_CONSIGNA_
Enumera, a partir del primer poema citado en el fragmento sobre la corrupción política que aparece más abajo, cada cosa que se vende junto con quién la vende.

_FRAGMENTO DEL DOCUMENTO_
Caníbales
Estoy seguro de que la corrupción política nada tiene que ver con ningún planteamiento moral, ni siquiera con la laxitud de la moral de las diversas personalidades políticas. Su causa es meramente material. Un cordobés, Góngora, que debió de ser arribista y ladino, odiado por Quevedo, ese hombre genial que también debió de ser un bicho, hizo poemas perdurables sobre la verdad y la mentira como:
“Todo se vende este día
todo el dinero lo iguala
la corte vende su gala
la guerra su valentía.
Hasta la sabiduría vende la universidad. Verdad“.
Y añadía:
“Pensar que uno solo es dueño de puerta de muchas llaves.
Y afirmar que penas graves las paga un mirar risueño.
Y entender que son sueño las promesas de Marfira. Mentira“.

_DATOS PROPORCIONADOS_
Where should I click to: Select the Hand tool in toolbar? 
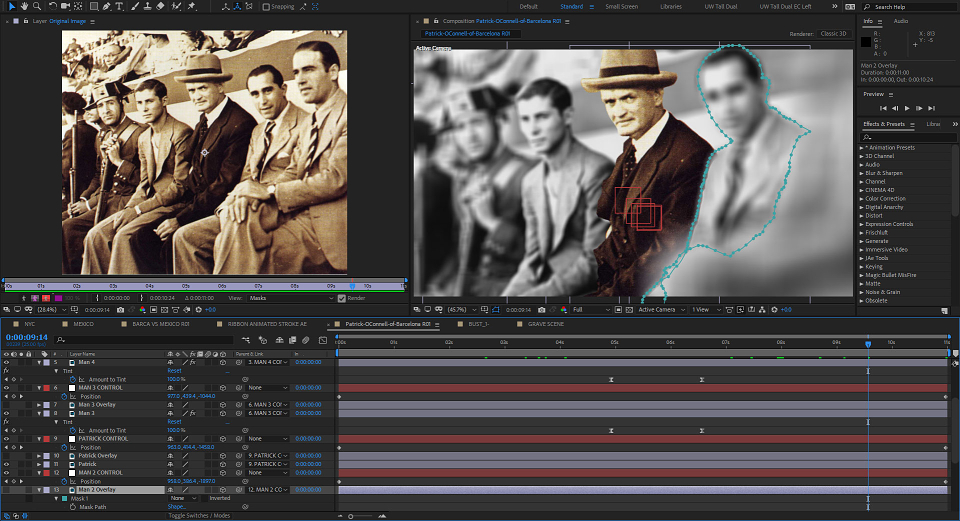pyautogui.click(x=24, y=6)
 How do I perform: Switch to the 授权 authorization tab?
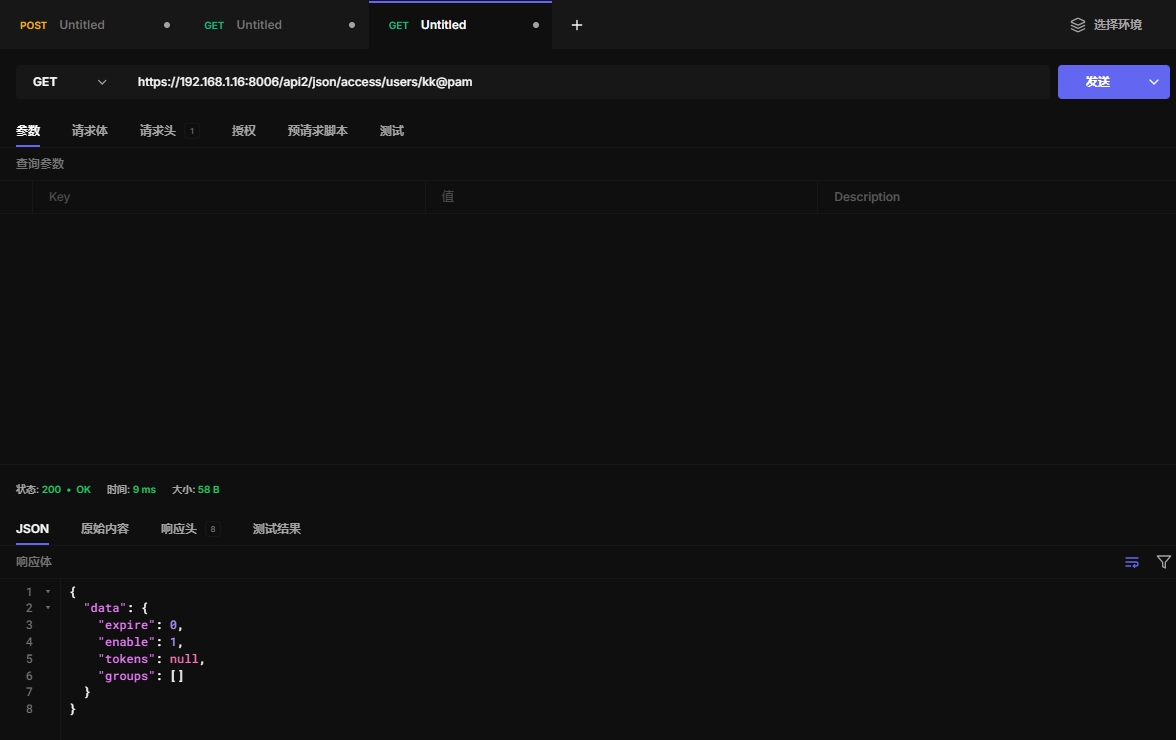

_RESPUESTA ESCRITA_
La corte vende su gala, la guerra vende su valentía y la universidad vende la sabiduría.